DATA FOR ANALYSIS: Begin

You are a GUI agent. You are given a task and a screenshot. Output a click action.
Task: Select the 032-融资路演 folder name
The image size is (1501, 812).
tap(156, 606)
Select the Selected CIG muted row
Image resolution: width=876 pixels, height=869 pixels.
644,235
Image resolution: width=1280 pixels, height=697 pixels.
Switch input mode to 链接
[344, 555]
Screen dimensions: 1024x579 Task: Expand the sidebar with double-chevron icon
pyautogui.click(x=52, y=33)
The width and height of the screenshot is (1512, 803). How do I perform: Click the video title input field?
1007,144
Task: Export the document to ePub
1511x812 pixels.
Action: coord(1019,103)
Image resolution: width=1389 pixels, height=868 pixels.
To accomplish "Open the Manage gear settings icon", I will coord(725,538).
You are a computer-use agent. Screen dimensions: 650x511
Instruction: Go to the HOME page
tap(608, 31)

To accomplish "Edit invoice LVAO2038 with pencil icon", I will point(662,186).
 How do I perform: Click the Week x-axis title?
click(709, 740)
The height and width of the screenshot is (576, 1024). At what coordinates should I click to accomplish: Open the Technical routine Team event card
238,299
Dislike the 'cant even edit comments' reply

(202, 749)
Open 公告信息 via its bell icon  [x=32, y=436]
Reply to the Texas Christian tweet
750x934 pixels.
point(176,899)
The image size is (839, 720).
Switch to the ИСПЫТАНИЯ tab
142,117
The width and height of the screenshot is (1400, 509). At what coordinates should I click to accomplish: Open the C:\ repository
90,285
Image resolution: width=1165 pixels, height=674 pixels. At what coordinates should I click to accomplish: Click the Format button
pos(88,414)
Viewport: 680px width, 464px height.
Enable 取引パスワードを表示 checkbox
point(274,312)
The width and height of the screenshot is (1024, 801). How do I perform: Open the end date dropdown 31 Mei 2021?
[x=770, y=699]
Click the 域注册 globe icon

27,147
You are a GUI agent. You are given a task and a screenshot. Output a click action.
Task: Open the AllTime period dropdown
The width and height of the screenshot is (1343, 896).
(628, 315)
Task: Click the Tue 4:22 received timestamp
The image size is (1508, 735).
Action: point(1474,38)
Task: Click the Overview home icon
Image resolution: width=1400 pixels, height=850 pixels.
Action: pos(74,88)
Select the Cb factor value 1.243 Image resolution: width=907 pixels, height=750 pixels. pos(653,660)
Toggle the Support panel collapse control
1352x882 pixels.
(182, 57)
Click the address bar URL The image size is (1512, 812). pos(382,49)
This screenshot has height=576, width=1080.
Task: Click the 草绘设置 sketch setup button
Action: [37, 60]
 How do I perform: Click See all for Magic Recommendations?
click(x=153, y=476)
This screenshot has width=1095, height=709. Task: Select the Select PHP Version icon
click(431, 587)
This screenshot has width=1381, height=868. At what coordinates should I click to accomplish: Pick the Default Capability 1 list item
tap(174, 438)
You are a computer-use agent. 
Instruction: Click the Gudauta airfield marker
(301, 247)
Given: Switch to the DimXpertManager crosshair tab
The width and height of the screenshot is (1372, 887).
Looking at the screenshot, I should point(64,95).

DATA FOR ANALYSIS: End

Copy down each line in the entries that has the word "computer".

■ **TASK OUTPUT**
You are a computer-use agent. Screen dimensions: 650x511
You are a computer-use agent. 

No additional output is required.